A Helsinki, il est possible de parcourir tout le centre de la ville sous terre. Les habitants utilisent principalement ces souterrains, qui se trouvent parfois à 80 mètres de profondeur, pour des questions de rapidité et de température. Mais pas que. Le sous-sol de la ville accueille le métro, des centres commerciaux et des parkings. Les systèmes de chauffage et d’eau chaude y sont aménagés. Les Helsinkiens peuvent également trouver des piscines, une patinoire et même une cathédrale. Les bâtiments du parlement et de la télévision publique sont reliés et plusieurs tunnels mènent à l’aéroport. La capitale finlandaise compte 10 millions de mètres carrés d’espaces souterrains.
2. A Montréal, le plus grand réseau souterrain du monde

A Montréal, on trouve le “RESO”, le plus grand réseau souterrain au monde, qui compte plus de 30 kilomètres de galeries. C’est avant tout un moyen pour les habitants de se déplacer sans sortir. Le réseau est connecté au métro de la ville. On trouve également des magasins, des salles de spectacles, et des restaurants.
3. Mexico et son gratte-terre de 65 étages

Face à la problématique du logement dans le centre de la capitale mexicaine et à des réglementations urbanistiques strictes, le cabinet BNKR Arquitectura a envisagé de construire sous terre une pyramide inversée de 65 étages. Ce "Earthscraper" (gratte-terre, en opposition à gratte-ciel) se situerait sous la place Zocalo, dans le quartier historique. Il contiendrait des commerces, des bureaux, des logements et un musée dédié à la civilisation aztèque. Les autorités locales n'ont pas (encore) donné leur accord pour ce projet.

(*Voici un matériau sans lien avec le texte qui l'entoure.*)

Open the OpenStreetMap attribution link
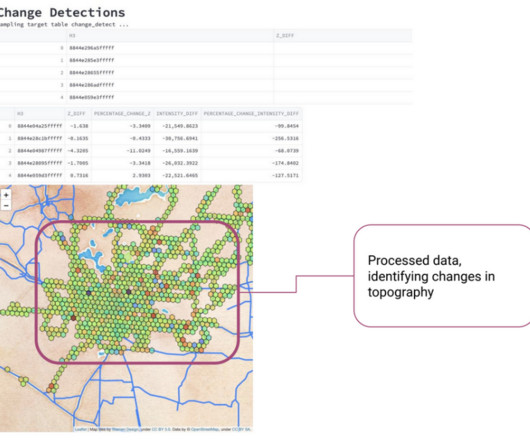Screen dimensions: 530x442 coord(205,429)
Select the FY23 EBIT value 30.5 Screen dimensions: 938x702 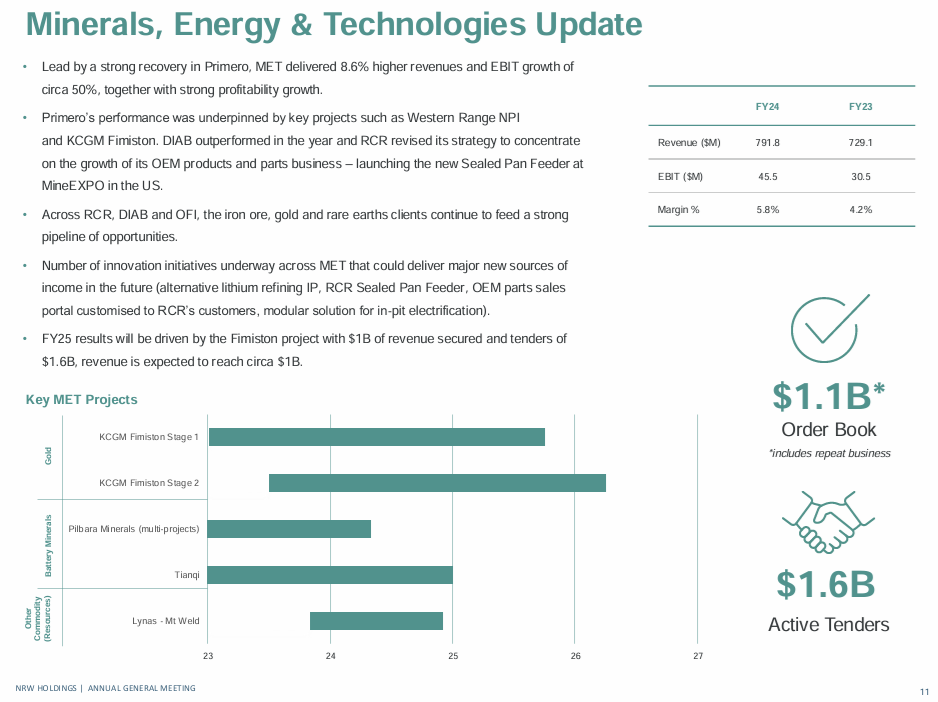pyautogui.click(x=860, y=177)
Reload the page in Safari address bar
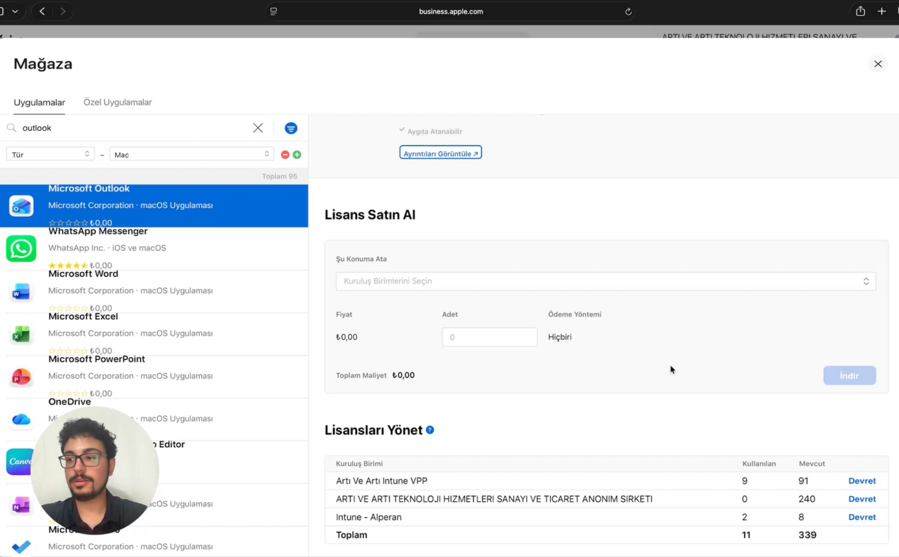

4. A New York, la Lowline en suspens
La Lowline est un projet de parc entièrement souterrain situé dans une ancienne station de trolleybus dans l’arrondissement de Manhattan. Ses concepteurs ont développé une technique permettant de capter la lumière naturelle en surface et de l’amener en souterrain via de la fibre optique. La construction de la Lowline a commencé en 2019, mais a été mise en suspens en février 2020 en raison d’un manque de fonds. Le projet n’est donc pas abandonné.